◆ Extract provided:
'''

When she’s not working the chuparosa, our backyard Costa’s perches at the top of a nearby creosote bush. From there she guards her food source from intruders. She also retreats to the inner branches to preen and rest as shown in the photo.
The hummingbird is the smallest of all birds and has the fastest wing beat. The birds may reach 60 mph in a dive. Among hummers, the Costa’s is the smallest and the most desert adapted. Costa’s are prevalent in our area from October through May, a time that coincides with the blooming of the chuparosa. The nectar of chuparosa, desert lavender, ocotillo, penstemon, fairy duster and creosote are staples for Costa’s hummingbirds. Hummers supplement their liquid diet with protein-rich insects they glean from the plants they visit or snap from the air while in flight.
The little female in my yard will eventually allow a male into her territory. This is strictly a baby making relationship. Once they mate the female will single handedly build a nest, incubate her two eggs and provide food for the babies. The fledglings linger in the vicinity for a week or more, and continue to receive hand outs and lessons from mom.

'''

◆ Problem to work on:
Please extend the hummingbird passage about the backyard Costa's, picking up after its last sentence. The material after the hummingbird passage comes from a different source.

◆ Data segment:

'''

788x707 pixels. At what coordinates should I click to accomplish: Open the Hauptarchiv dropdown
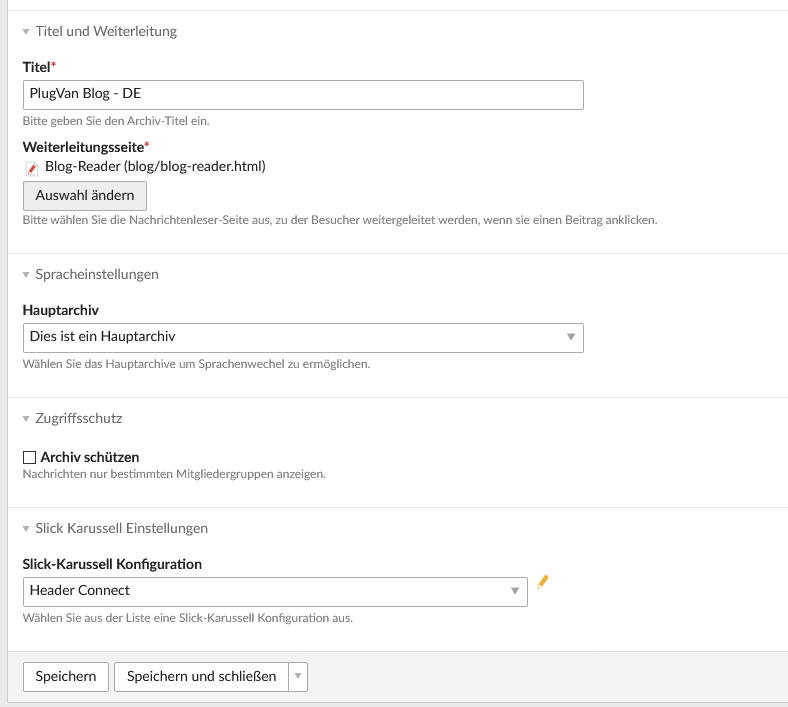302,337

'''

◆ Answer space:
A couple of years ago a Costa’s female built a nest in the jojoba plant next to the chuparosa shrub. It was right at eye level. It was about one and a half inches across and an inch deep. Cunningly woven of plant material and bound together with spider webs the nest was nearly impossible to spot. Stretchy spider webs allow nests to expand as the babies grow. We had a big spring storm that year and sadly the coffee bean sized eggs never hatched.
Costa’s hummingbirds have a unique ability to slow their super fast metabolism to a near stop to survive cold winter nights. While the heartbeat of a hummingbird is usually between 500-900 beats per minute, in torpor a Costa’s hummingbird’s heart rate slows to 50 beats per minute. Loss of habitat is the biggest risk to this charming species. You can help by planting native chuparosa or desert lavender.